DATA LISTING:
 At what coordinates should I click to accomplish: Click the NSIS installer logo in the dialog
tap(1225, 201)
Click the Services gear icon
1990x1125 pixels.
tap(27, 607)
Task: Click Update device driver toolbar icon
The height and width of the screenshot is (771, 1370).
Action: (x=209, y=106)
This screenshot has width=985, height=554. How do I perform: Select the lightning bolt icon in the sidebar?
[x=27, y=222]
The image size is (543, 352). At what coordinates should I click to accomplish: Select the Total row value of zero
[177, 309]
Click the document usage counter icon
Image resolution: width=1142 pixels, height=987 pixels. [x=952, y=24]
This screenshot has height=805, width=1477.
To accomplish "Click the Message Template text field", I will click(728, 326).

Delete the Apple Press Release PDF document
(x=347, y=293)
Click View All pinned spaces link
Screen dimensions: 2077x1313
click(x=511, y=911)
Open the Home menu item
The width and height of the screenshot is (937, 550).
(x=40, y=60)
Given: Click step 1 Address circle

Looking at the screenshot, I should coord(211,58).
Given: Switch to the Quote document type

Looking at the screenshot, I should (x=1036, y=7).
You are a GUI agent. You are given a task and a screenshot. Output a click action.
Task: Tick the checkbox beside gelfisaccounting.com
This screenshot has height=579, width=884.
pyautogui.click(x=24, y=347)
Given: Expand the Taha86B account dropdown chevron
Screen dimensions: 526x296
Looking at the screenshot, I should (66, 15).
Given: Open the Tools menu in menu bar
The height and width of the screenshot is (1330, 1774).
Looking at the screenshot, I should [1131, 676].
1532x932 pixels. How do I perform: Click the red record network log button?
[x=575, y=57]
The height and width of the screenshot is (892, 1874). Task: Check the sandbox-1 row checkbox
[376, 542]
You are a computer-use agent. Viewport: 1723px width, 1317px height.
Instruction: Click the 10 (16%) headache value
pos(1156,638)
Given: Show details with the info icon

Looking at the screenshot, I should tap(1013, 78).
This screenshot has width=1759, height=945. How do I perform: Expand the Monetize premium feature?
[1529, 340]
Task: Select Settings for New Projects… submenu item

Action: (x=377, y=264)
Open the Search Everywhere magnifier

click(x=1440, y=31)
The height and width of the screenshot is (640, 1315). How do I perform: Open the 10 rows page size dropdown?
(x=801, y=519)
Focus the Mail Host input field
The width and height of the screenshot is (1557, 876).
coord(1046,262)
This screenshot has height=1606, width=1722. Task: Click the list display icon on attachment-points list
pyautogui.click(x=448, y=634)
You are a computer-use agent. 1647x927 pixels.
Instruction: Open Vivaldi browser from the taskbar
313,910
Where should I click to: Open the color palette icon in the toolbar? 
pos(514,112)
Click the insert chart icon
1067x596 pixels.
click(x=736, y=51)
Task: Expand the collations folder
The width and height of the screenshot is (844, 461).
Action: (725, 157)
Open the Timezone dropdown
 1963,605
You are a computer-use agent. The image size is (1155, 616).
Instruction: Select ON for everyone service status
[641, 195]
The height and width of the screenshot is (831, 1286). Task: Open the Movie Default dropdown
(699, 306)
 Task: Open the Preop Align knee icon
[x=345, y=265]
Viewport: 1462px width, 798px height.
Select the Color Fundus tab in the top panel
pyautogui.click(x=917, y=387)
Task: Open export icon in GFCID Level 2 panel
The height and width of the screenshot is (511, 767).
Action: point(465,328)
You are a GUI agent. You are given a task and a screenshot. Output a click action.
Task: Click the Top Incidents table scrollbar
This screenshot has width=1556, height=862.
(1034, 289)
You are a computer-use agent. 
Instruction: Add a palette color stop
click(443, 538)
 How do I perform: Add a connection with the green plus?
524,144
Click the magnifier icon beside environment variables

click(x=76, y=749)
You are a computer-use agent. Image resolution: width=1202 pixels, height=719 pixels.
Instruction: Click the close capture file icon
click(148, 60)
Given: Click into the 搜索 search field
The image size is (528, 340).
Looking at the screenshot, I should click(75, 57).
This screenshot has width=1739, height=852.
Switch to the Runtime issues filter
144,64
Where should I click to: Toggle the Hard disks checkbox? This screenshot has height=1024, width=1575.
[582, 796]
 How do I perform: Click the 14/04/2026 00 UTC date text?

WORK ITEM:
Every record should be retyped so that it matches the original exactly.

SOLUTION TO THIS EXERCISE:
 At what coordinates should I click to accomplish: Click the NSIS installer logo in the dialog
tap(1225, 201)
Click the Services gear icon
1990x1125 pixels.
tap(27, 607)
Task: Click Update device driver toolbar icon
The height and width of the screenshot is (771, 1370).
Action: (x=209, y=106)
This screenshot has width=985, height=554. How do I perform: Select the lightning bolt icon in the sidebar?
[x=27, y=222]
The image size is (543, 352). At what coordinates should I click to accomplish: Select the Total row value of zero
[177, 309]
Click the document usage counter icon
Image resolution: width=1142 pixels, height=987 pixels. [x=952, y=24]
This screenshot has height=805, width=1477.
To accomplish "Click the Message Template text field", I will click(728, 326).

Delete the Apple Press Release PDF document
(x=347, y=293)
Click View All pinned spaces link
Screen dimensions: 2077x1313
click(x=511, y=911)
Open the Home menu item
The width and height of the screenshot is (937, 550).
(x=40, y=60)
Given: Click step 1 Address circle

Looking at the screenshot, I should coord(211,58).
Given: Switch to the Quote document type

Looking at the screenshot, I should (x=1036, y=7).
You are a GUI agent. You are given a task and a screenshot. Output a click action.
Task: Tick the checkbox beside gelfisaccounting.com
This screenshot has height=579, width=884.
pyautogui.click(x=24, y=347)
Given: Expand the Taha86B account dropdown chevron
Screen dimensions: 526x296
Looking at the screenshot, I should (66, 15).
Given: Open the Tools menu in menu bar
The height and width of the screenshot is (1330, 1774).
Looking at the screenshot, I should [1131, 676].
1532x932 pixels. How do I perform: Click the red record network log button?
[x=575, y=57]
The height and width of the screenshot is (892, 1874). Task: Check the sandbox-1 row checkbox
[376, 542]
You are a computer-use agent. Viewport: 1723px width, 1317px height.
Instruction: Click the 10 (16%) headache value
pos(1156,638)
Given: Show details with the info icon

Looking at the screenshot, I should tap(1013, 78).
This screenshot has width=1759, height=945. How do I perform: Expand the Monetize premium feature?
[1529, 340]
Task: Select Settings for New Projects… submenu item

Action: (x=377, y=264)
Open the Search Everywhere magnifier

click(x=1440, y=31)
The height and width of the screenshot is (640, 1315). How do I perform: Open the 10 rows page size dropdown?
(x=801, y=519)
Focus the Mail Host input field
The width and height of the screenshot is (1557, 876).
coord(1046,262)
This screenshot has height=1606, width=1722. Task: Click the list display icon on attachment-points list
pyautogui.click(x=448, y=634)
You are a computer-use agent. 1647x927 pixels.
Instruction: Open Vivaldi browser from the taskbar
313,910
Where should I click to: Open the color palette icon in the toolbar? 
pos(514,112)
Click the insert chart icon
1067x596 pixels.
click(x=736, y=51)
Task: Expand the collations folder
The width and height of the screenshot is (844, 461).
Action: (725, 157)
Open the Timezone dropdown
 1963,605
You are a computer-use agent. The image size is (1155, 616).
Instruction: Select ON for everyone service status
[641, 195]
The height and width of the screenshot is (831, 1286). Task: Open the Movie Default dropdown
(699, 306)
 Task: Open the Preop Align knee icon
[x=345, y=265]
Viewport: 1462px width, 798px height.
Select the Color Fundus tab in the top panel
pyautogui.click(x=917, y=387)
Task: Open export icon in GFCID Level 2 panel
The height and width of the screenshot is (511, 767).
Action: point(465,328)
You are a GUI agent. You are given a task and a screenshot. Output a click action.
Task: Click the Top Incidents table scrollbar
This screenshot has width=1556, height=862.
(1034, 289)
You are a computer-use agent. 
Instruction: Add a palette color stop
click(443, 538)
 How do I perform: Add a connection with the green plus?
524,144
Click the magnifier icon beside environment variables

click(x=76, y=749)
You are a computer-use agent. Image resolution: width=1202 pixels, height=719 pixels.
Instruction: Click the close capture file icon
click(148, 60)
Given: Click into the 搜索 search field
The image size is (528, 340).
Looking at the screenshot, I should click(75, 57).
This screenshot has width=1739, height=852.
Switch to the Runtime issues filter
144,64
Where should I click to: Toggle the Hard disks checkbox? This screenshot has height=1024, width=1575.
[582, 796]
 How do I perform: Click the 14/04/2026 00 UTC date text?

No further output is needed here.